According to Deputy Secretary of Defense Patrick Shanahan, cybersecurity could become a key consideration in awarding future Pentagon contracts, but what form would that take? Stan Soloway, president and CEO of Celero Strategies, says that there are several questions that need to be answered before we see cyber as a major criterion in Department of Defense awards.

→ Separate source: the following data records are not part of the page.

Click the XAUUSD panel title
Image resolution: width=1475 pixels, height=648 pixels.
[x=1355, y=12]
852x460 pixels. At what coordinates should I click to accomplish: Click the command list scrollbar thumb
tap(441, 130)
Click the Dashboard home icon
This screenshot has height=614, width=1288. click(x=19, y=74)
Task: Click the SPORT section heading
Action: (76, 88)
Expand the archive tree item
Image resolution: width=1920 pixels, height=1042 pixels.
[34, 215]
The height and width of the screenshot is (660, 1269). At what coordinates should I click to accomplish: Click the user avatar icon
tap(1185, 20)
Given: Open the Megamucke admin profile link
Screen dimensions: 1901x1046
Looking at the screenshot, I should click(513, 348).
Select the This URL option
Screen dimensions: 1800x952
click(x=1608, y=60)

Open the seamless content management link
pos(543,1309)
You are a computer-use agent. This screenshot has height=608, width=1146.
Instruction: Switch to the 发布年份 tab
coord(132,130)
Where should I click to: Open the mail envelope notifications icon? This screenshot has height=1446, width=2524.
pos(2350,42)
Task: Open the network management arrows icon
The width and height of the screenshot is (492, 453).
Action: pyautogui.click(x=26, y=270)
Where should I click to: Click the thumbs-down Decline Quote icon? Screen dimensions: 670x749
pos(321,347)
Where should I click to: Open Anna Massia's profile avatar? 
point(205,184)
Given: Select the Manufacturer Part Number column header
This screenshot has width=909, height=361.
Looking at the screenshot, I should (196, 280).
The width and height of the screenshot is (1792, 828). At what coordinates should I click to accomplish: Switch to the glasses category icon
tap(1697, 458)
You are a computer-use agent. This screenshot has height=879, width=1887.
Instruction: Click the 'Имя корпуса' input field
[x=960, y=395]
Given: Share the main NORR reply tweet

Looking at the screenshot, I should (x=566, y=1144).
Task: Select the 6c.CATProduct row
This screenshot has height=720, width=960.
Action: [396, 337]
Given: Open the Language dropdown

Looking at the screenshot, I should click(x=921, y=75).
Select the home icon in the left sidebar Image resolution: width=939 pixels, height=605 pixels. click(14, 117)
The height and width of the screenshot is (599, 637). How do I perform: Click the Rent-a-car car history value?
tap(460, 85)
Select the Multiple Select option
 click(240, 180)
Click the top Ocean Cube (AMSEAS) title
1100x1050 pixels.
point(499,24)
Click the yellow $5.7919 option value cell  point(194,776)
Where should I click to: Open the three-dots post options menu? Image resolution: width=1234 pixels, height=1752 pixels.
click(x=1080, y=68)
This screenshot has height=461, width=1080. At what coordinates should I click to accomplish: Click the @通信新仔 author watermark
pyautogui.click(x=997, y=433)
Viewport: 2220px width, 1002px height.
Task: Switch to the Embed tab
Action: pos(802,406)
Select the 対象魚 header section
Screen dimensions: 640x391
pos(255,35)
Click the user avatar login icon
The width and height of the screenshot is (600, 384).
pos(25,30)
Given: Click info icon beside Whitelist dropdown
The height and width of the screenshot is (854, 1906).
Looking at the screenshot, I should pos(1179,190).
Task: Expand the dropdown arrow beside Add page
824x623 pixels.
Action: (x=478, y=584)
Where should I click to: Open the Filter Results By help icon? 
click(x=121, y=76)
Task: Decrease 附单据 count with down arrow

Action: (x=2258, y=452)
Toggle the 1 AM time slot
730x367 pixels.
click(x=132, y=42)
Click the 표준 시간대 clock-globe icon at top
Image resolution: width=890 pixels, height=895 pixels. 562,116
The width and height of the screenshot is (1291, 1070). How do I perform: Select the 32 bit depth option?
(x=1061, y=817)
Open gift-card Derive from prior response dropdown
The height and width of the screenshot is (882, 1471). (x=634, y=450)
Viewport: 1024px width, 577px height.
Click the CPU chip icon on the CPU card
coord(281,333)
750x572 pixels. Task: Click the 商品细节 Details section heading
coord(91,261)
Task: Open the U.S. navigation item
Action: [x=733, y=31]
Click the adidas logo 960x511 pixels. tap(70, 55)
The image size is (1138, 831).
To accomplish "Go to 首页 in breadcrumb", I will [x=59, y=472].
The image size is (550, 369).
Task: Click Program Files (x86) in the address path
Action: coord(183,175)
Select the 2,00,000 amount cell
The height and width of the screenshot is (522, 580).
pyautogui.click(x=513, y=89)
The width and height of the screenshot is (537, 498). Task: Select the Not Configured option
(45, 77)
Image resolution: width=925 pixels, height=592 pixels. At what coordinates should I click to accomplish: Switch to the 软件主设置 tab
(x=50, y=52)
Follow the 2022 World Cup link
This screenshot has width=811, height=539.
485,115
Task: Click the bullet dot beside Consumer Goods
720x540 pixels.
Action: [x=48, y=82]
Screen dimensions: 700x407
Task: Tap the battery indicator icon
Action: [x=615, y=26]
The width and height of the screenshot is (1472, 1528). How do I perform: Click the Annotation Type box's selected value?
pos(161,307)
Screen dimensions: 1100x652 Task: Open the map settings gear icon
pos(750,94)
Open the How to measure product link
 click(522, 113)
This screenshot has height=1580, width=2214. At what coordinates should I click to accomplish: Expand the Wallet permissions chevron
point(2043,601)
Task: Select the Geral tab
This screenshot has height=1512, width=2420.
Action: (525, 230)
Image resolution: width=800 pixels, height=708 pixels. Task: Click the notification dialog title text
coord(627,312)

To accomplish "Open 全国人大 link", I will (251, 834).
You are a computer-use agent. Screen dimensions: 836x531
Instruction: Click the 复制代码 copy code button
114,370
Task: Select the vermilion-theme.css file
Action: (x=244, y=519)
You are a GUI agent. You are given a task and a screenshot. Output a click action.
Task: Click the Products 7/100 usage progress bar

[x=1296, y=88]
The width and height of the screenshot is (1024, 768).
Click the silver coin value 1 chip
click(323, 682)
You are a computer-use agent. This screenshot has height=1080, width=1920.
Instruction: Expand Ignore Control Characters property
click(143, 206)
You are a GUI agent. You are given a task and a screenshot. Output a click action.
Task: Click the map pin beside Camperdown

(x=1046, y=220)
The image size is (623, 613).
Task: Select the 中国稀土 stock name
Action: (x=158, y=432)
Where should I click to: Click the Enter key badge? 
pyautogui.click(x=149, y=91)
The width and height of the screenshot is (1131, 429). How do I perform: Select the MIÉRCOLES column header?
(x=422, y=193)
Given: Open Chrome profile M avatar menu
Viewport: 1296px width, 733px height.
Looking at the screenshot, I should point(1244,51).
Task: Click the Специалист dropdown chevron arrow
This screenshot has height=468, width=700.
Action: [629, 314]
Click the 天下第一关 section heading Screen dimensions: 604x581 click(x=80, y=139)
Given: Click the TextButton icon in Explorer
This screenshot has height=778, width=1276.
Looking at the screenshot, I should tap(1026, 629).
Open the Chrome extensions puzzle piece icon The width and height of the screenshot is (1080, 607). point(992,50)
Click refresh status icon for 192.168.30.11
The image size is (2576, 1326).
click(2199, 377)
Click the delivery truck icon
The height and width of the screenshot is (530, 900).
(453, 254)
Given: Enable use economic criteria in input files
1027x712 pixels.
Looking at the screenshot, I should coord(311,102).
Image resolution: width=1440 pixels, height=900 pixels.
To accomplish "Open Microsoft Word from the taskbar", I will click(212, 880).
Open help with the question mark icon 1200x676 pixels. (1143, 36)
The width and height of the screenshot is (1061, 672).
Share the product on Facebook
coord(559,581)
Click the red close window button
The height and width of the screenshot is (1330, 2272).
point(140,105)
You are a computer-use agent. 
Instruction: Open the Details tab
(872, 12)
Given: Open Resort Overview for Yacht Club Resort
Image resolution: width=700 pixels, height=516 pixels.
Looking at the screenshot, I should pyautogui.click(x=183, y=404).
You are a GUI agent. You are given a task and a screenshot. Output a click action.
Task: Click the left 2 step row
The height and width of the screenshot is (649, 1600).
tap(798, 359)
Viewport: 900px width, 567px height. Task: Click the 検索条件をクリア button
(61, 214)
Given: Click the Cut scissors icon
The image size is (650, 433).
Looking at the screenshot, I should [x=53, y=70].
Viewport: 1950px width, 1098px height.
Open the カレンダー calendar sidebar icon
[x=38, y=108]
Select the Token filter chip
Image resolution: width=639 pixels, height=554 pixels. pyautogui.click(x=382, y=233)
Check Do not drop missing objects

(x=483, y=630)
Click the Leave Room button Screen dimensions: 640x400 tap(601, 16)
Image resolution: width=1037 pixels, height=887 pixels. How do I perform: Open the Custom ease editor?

“We have been dealing with this as compliance and best practices and security protocol question, and now we’re shifting into acquisition,” Soloway said. “I don’t think anyone disagrees with the notion that a government vendor needs to have good cyber practices and be able to protect the information that they have in their control. We are talking here about vendors who are not hired to protect the networks themselves. The real question is what does this actually mean?”
Soloway told Government Matters that some parts of the Pentagon are prioritizing cyber in contracts, even before it’s established as an acquisition “pillar.”
“The Assistant Secretary of the Navy Jim ‘Hondo’ Guertz, put out a memo a few weeks ago saying that henceforth, cyber will be a source selection factor. It’s not quite clear what that means or how many contracts that covers. But it kind of just appeared,” said Soloway. “What you really need is a harmonization across the department.”